Zinfra prides itself on being responsive, flexible and collaborative – all essential attributes when working on a project that will feature several Australian and world firsts, including:
● The world’s first renewable hydrogen pipeline
● Australia’s first micro turbine to run on hydrogen and power the grid
● The first fuel cell in Australia to power the grid
● The first direct injection of hydrogen into a steel pipeline and natural gas blend
Mr Irving said that while Zinfra uses its experience and expertise in the power and gas sectors to deliver successful project outcomes, it also embraces continuous learning and improvement.
“Projects generally carry risks and complexity no matter how big or small, however the Western Sydney Green Gas project included some very significant challenges, in particular the application of novel technology and implementation of many firsts within Australia,” Mr Irving said.

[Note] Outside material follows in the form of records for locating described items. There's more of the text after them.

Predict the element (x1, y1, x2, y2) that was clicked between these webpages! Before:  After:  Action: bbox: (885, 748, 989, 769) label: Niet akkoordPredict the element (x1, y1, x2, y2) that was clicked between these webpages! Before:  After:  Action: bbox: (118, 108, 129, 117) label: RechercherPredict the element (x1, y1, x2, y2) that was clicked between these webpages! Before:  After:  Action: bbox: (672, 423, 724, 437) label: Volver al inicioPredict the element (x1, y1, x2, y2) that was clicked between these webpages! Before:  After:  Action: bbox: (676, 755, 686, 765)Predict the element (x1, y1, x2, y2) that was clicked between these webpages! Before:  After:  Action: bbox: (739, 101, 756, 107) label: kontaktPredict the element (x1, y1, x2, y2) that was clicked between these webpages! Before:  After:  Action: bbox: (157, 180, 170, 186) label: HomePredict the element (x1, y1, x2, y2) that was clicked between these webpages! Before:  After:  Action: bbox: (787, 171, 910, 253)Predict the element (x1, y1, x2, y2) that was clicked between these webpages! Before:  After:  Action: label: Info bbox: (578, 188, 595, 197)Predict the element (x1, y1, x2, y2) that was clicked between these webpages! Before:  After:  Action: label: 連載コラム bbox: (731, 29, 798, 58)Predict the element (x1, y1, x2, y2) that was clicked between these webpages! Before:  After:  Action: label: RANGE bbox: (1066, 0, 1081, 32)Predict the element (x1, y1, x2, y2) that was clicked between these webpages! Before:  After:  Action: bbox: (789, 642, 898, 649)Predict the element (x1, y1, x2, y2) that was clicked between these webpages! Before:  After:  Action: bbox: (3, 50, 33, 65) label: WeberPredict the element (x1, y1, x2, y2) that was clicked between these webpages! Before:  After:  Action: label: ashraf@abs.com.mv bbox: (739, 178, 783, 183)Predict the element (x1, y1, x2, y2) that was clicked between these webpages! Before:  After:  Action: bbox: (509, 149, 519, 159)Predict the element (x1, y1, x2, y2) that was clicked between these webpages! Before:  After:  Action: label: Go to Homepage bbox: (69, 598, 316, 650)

“Thanks to the support of a strong project team and project partners including GPA Engineering and Wasco Pty Ltd across the engineering and construction aspects, we have been able to overcome these challenges and deliver a facility that is the most comprehensive green hydrogen demonstration project in Australia.”
A collaborative approach to decarbonisation of the gas network
Mr Irving said that the project showcases Zinfra’s commitment to building and maintaining genuine partnerships with its suppliers, clients and communities, as well as making a positive contribution to Australia’s energy infrastructure. This includes developing key relationships across the energy industry, including working with Endeavour Energy.
“The project has demonstrated Zinfra’s broad capabilities to manage complex stakeholder requirements while ensuring key project objectives are maintained,” Mr Irving said.
“This includes the project team working with industry partners to support knowledge sharing opportunities and lessons learnt to enhance the reputation and application of hydrogen within the energy industry to support the commercialisation of hydrogen.”
“Zinfra is committed to supporting renewable gas solutions with a dedicated team in place to work on the many emerging opportunities for renewable gases across Australia to support the energy transition.”
The views expressed herein are not necessarily the views of the Australian Government, and the Australian Government does not accept responsibility for any information or advice contained herein.